* [EXERCISE]
Answer these questions about the disk rescue notes, one per line:
1. What operating system was the MythTV media server running?
2. At about how far into the first pass did copying slow down, and from what speed to what speed?
3. Which command will be run on the media server itself to redo grub on the new disk?

* [EXCERPT]
● ● ● ●

Chris' journal has moved to chris.boyle.name - Notes from a disk rescue [entries|archive|friends|userinfo]
Chris Boyle

[ website | chris.boyle.name ]
[ userinfo | insanejournal userinfo ]
[ archive | journal archive ]

Notes from a disk rescue [Jul. 3rd, 2008|04:09 pm]
Previous Entry Add to Memories Tell a Friend Next Entry

[Tags|]
[Mood | annoyed]
[Music |Mesh - Not Prepared]

For 9 or 10 months, I've had a media server at home running MythTV on Ubuntu. It does the usual DVR operations and network streaming fairly well (there's only one tuner, so we can only receive one channel at once, but it's quite possible to, for example, watch two recordings at once in different places). On Monday, we noticed that machine was complaining of disk errors in syslog.

Rescuing 500GB is not fun, but every last byte was eventually recovered. The main tool used was GNU ddrescue (not to be confused with dd_rescue). It can do partial copies (leaving blanks where errors occur), keep a state file to cope with interruptions, go back to the areas with errors and do binary chops to retrieve as much information as possible. That's essentially what I did (first pass -n, then ran with -r 3 a few times, using a log file (and sacrificing a steady stream of small rodents) throughout). A very odd thing happened when the first pass hit the first few errors, at about 380GB: the speed of copying slowed down from about 50MB/s to about 7MB/s. At first I thought some increased error correction/paranoia had kicked in somewhere in the hardware, but I realised the disk or head might be in a physically disadvantageous state, so as a shot in the dark, I stopped the copy, did hdparm -Y (sleep command) and resumed. This worked; it was 50MB/s again. Determining why this voodoo worked is left as an exercise for the reader. :-)

Getting into an environment where I could run ddrescue was slightly complicated, because the only big enough disk I had available to rescue onto was the replacement disk, both of them are SATA, and no machine in the building has more than two SATA ports, meaning I needed to borrow the IDE disk from [info]dougalwuff's machine to boot (I didn't like the idea of doing this from a CD, needed somewhere to keep the state file and had no USB keys in the building). Since the new disk is twice the size, I could have done a temporary install onto it first, but I wouldn't then have been able to easily grow the filesystem afterwards to the full size of the disk (asking said temporary install to obliterate itself). As a final piece of silliness, I will of course need to redo grub onto the new disk by running grub-install on the media server itself (running it on the spare machine didn't seem to produce something bootable).
LinkReply

Comments:
From: [info]robhu.livejournal.com
2008-07-03 11:48 am (UTC)

(Link)

● ● ● ●

* [LISTED RECORDS]

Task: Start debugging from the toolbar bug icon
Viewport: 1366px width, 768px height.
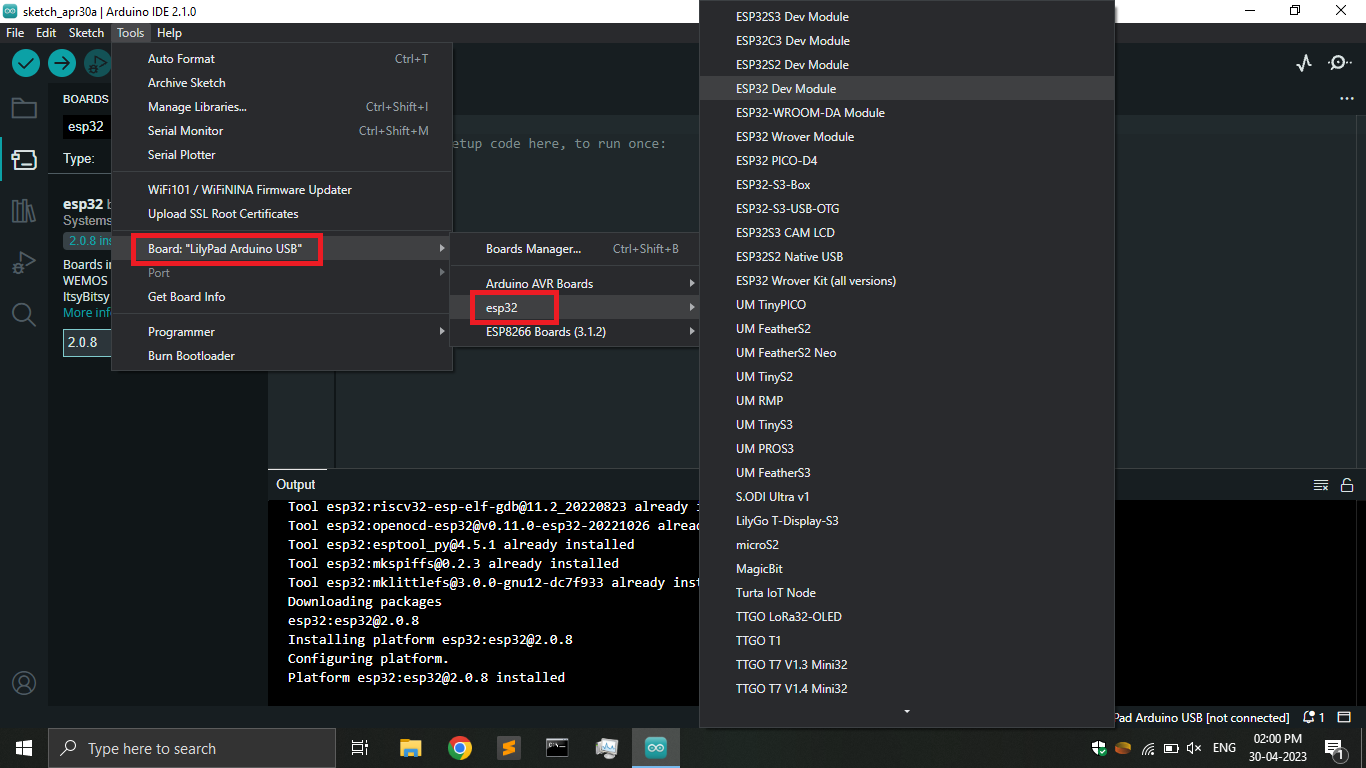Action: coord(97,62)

● ● ● ●

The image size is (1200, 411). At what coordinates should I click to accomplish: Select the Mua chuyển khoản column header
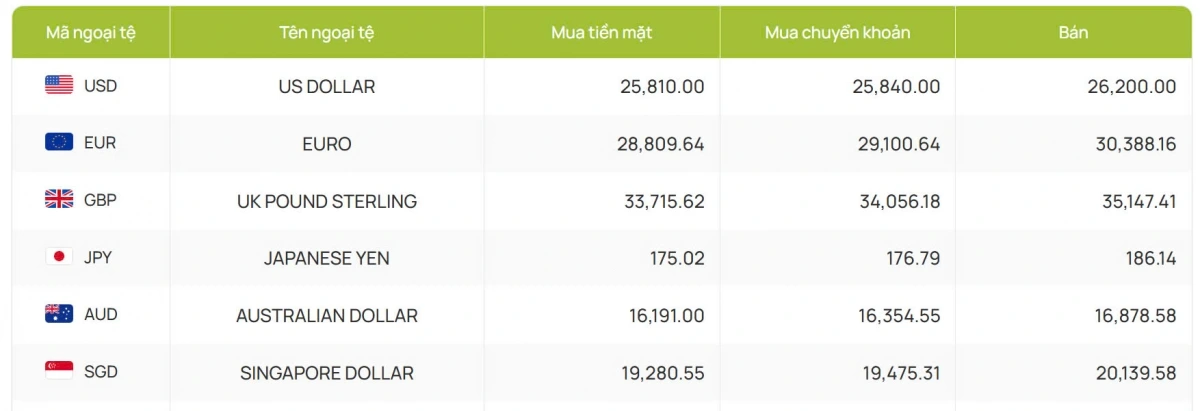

● ● ● ●

* [FULL SOLUTION]
1. Ubuntu
2. At about 380GB, from about 50MB/s to about 7MB/s
3. grub-install